* STATED TASK *
Reproduce all of the rows below verbatim, in their original order.

= = = = =

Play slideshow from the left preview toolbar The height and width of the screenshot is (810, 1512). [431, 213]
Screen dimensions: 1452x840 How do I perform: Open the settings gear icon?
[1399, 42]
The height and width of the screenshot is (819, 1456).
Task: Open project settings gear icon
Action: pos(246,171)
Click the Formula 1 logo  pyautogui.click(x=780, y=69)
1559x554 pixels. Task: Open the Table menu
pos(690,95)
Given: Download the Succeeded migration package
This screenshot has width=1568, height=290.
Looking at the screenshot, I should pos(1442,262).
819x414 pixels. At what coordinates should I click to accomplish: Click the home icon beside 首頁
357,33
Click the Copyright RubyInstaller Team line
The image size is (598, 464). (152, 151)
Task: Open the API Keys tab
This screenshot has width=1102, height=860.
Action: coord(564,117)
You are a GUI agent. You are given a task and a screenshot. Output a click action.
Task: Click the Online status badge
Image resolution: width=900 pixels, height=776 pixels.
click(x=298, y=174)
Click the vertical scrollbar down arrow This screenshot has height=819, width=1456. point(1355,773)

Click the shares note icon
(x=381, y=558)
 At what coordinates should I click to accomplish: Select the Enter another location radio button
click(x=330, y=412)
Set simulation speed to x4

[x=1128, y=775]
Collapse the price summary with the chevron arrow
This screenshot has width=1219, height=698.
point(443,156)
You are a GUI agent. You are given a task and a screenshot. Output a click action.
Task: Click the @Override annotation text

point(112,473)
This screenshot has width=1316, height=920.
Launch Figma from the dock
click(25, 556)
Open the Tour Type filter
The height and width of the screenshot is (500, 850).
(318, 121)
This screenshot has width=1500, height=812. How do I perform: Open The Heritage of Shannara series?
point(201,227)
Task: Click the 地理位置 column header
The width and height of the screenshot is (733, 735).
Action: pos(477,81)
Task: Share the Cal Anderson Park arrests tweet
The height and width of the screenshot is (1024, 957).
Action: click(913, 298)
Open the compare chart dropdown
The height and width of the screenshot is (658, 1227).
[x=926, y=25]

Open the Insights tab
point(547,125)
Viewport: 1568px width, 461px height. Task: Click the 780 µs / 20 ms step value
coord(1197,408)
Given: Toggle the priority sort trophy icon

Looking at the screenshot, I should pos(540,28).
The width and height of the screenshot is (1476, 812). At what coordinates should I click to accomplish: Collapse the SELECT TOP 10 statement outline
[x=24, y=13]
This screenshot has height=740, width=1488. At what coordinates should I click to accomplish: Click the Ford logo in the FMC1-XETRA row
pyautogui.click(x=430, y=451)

= = = = =

* WRITTEN RESPONSE *
Play slideshow from the left preview toolbar The height and width of the screenshot is (810, 1512). [431, 213]
Screen dimensions: 1452x840 How do I perform: Open the settings gear icon?
[1399, 42]
The height and width of the screenshot is (819, 1456).
Task: Open project settings gear icon
Action: pos(246,171)
Click the Formula 1 logo  pyautogui.click(x=780, y=69)
1559x554 pixels. Task: Open the Table menu
pos(690,95)
Given: Download the Succeeded migration package
This screenshot has width=1568, height=290.
Looking at the screenshot, I should pos(1442,262).
819x414 pixels. At what coordinates should I click to accomplish: Click the home icon beside 首頁
357,33
Click the Copyright RubyInstaller Team line
The image size is (598, 464). (152, 151)
Task: Open the API Keys tab
This screenshot has width=1102, height=860.
Action: coord(564,117)
You are a GUI agent. You are given a task and a screenshot. Output a click action.
Task: Click the Online status badge
Image resolution: width=900 pixels, height=776 pixels.
click(x=298, y=174)
Click the vertical scrollbar down arrow This screenshot has height=819, width=1456. point(1355,773)

Click the shares note icon
(x=381, y=558)
 At what coordinates should I click to accomplish: Select the Enter another location radio button
click(x=330, y=412)
Set simulation speed to x4

[x=1128, y=775]
Collapse the price summary with the chevron arrow
This screenshot has width=1219, height=698.
point(443,156)
You are a GUI agent. You are given a task and a screenshot. Output a click action.
Task: Click the @Override annotation text

point(112,473)
This screenshot has width=1316, height=920.
Launch Figma from the dock
click(25, 556)
Open the Tour Type filter
The height and width of the screenshot is (500, 850).
(318, 121)
This screenshot has width=1500, height=812. How do I perform: Open The Heritage of Shannara series?
point(201,227)
Task: Click the 地理位置 column header
The width and height of the screenshot is (733, 735).
Action: pos(477,81)
Task: Share the Cal Anderson Park arrests tweet
The height and width of the screenshot is (1024, 957).
Action: click(913, 298)
Open the compare chart dropdown
The height and width of the screenshot is (658, 1227).
[x=926, y=25]

Open the Insights tab
point(547,125)
Viewport: 1568px width, 461px height. Task: Click the 780 µs / 20 ms step value
coord(1197,408)
Given: Toggle the priority sort trophy icon

Looking at the screenshot, I should pos(540,28).
The width and height of the screenshot is (1476, 812). At what coordinates should I click to accomplish: Collapse the SELECT TOP 10 statement outline
[x=24, y=13]
This screenshot has height=740, width=1488. At what coordinates should I click to accomplish: Click the Ford logo in the FMC1-XETRA row
pyautogui.click(x=430, y=451)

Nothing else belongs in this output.